ウェルニッケ失語の症状
ウェルニッケ失語は、流暢で錯語が目立つ豊富な発話と聴覚的理解障害、復唱障害を特徴とする失語症です。
視野障害(右上四半盲など)以外の神経症状は伴わず、失語が表に立つ例が多いと言われています。
構音とプロソディーに問題にはなく、話す文章の長さも保たれていますが、内容は質問や状況に応じたものではないことが多いです。また、意味が伝わらない空疎な発話であることもあります。
しばしば多弁で、聞き手がさえぎらない限りしゃべり続ける語漏を呈することがあります。
患者は自己の言語障害に対する病識がないことが多いのもウェルニッケ失語の特徴です。
このような病態失認には理解障害が必発ですが、逆に理解障害が重度であっても必ずしも病識がないとはいえないと言われています。それは、病識がある場合、あるいは理解障害の改善とともに病識が出現してきた場合には、発話量があまり多くない場合もあるからです。

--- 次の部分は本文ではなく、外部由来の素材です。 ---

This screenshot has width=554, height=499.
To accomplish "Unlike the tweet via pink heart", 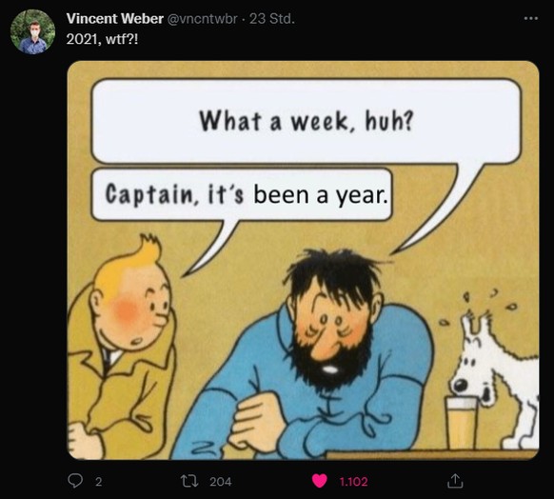I will tap(319, 481).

発話は文法的には許容できる構造を持っていることが多いものの、錯語のために正常な文法構造にはみえないこともあります。
語性錯語がしばしばみられますが、発症初期には音韻性錯語や新造語がみられることもあり、錯語の頻発のため意味を汲み取ることができないジャーゴン失語の様相を呈することがあります。